Eş-Şara, Batı’nın Türkiye’nin istihbarat örgütü MİT eliyle devşirilip hazırladığı bir isim. 27 Kasım’da İdlib’ten çıkıp 8 Aralık’ta Şam’a girdiğinde, İslam dünyasının bir lideri değil, emperyalist diye nitelenen ülkelerin temsilcisiydi.
Eş-Şara’nın, İsrail’in güvenliğini garanti altına almak amacıyla Suriye’de görevlendirilen bir savaşçıdan öte biri olmadığı çoğa kalmadan ortaya çıkacak. Daha iki gün önce el- Arabiya’ya verdiği röportajda bunu kendisi dile getirdi. İran’ın, Irak ve başka bölgelerden gelen güçlerle İsrail’e büyük bir saldırı düzenleme girişiminde olduklarını, buna kendilerinin engel olduğunu açıkladı.
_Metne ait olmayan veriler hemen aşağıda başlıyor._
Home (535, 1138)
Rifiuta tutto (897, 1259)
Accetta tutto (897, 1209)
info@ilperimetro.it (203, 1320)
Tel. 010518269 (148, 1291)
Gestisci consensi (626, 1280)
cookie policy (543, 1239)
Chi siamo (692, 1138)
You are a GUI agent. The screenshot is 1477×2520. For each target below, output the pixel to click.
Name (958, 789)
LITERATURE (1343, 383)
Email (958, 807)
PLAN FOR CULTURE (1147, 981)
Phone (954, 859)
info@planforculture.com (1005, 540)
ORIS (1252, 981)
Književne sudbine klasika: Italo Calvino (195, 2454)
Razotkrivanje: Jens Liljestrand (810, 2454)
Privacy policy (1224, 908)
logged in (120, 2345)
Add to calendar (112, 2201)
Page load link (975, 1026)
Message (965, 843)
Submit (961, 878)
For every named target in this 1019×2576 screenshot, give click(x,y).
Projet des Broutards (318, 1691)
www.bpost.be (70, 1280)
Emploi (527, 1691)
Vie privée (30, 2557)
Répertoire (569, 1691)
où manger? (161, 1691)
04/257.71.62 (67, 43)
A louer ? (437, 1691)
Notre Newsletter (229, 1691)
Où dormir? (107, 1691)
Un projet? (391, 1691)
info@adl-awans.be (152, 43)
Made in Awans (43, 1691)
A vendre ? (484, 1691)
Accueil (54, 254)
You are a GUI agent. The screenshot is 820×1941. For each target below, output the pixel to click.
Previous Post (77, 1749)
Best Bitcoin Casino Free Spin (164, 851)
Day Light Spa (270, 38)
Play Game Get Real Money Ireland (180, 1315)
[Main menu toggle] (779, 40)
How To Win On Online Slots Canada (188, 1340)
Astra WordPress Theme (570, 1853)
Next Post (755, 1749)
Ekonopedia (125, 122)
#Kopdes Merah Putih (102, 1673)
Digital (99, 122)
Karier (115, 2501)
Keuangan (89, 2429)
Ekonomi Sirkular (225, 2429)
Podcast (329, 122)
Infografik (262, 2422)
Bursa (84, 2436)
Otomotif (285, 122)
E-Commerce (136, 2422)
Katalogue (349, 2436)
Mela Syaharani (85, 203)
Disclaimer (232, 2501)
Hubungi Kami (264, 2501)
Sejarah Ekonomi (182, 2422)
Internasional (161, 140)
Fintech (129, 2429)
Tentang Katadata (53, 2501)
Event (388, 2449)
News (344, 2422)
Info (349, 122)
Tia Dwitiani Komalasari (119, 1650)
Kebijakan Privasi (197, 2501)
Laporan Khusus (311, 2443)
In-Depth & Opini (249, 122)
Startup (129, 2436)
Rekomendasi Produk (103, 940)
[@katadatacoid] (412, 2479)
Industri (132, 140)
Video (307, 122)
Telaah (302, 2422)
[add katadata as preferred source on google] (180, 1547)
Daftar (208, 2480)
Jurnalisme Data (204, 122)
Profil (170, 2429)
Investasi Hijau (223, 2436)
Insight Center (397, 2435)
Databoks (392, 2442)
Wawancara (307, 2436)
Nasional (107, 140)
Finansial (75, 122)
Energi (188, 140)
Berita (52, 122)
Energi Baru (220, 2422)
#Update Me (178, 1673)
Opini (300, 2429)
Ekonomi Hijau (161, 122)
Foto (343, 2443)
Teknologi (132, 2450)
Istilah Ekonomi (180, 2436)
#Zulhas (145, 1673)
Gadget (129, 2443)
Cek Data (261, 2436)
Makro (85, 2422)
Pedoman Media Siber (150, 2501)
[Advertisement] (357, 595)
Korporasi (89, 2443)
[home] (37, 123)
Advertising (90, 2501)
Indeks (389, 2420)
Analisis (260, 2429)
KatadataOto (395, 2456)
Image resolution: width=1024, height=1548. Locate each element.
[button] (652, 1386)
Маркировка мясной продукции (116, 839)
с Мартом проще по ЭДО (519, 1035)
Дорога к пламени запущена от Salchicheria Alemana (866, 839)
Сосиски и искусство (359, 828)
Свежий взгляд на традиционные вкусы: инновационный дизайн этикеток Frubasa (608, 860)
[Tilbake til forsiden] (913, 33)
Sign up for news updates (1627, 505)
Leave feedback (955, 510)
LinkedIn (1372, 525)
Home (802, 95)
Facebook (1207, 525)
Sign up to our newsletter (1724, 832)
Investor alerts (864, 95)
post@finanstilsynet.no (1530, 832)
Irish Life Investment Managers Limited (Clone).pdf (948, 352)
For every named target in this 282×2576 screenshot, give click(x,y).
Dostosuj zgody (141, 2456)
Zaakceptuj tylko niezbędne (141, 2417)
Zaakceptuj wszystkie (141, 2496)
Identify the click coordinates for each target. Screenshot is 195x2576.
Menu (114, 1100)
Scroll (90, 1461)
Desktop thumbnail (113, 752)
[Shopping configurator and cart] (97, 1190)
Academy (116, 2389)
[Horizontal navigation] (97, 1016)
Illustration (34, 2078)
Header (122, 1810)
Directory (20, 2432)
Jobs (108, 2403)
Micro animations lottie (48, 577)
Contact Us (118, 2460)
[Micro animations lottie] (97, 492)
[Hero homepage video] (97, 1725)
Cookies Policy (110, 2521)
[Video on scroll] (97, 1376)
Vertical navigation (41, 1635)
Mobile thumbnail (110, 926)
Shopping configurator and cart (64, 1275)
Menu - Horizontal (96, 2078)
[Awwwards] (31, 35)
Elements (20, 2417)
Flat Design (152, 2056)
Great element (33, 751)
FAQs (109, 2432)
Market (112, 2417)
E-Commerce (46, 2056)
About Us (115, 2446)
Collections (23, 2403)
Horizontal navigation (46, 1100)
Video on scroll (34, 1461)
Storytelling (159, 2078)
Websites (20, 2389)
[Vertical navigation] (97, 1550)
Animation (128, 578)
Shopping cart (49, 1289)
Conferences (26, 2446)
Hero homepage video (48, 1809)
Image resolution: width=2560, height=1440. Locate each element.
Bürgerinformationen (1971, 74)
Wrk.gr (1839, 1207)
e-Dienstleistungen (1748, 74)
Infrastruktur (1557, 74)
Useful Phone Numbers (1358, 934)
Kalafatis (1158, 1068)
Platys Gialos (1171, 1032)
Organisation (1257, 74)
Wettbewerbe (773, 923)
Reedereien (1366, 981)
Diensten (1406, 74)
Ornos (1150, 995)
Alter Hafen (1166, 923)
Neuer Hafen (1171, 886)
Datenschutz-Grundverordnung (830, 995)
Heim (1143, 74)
Türkiye de Batı’nın çıkarlarını koruyup kollayan bir ara dönem elemanını (ya da hizmette kusur etmezse kalıcı da olabilir) desteklediği için Suriye’de galipler arasında sayılıyor. Yıllarca “Birinci Dünya Savaşı’nda Osmanlı aslında galip geldi ama müttefiki Almanya yenildiği için mağlup sayıldı” masalıyla avunan bu toprağın insanı, şimdi de Suriye’de galip gelenin safında yer aldığı için zafer kazanmakla gönlünü eğliyor.
Asırlardır Batı’nın bizim toplumumuza kötülükten başka bir şey getirmediğini savunan Anadolu insanı, 2024’ün son iki ayında Batı’yı kendisinin önünü açan bir zihniyete dönüştüğünü düşünüyor.
Suriye ne fethedildi, ne de özgürleştirildi. Batı eliyle bir diktatörlükten kendine hizmet edecek öteki diktatörlüğe geçti.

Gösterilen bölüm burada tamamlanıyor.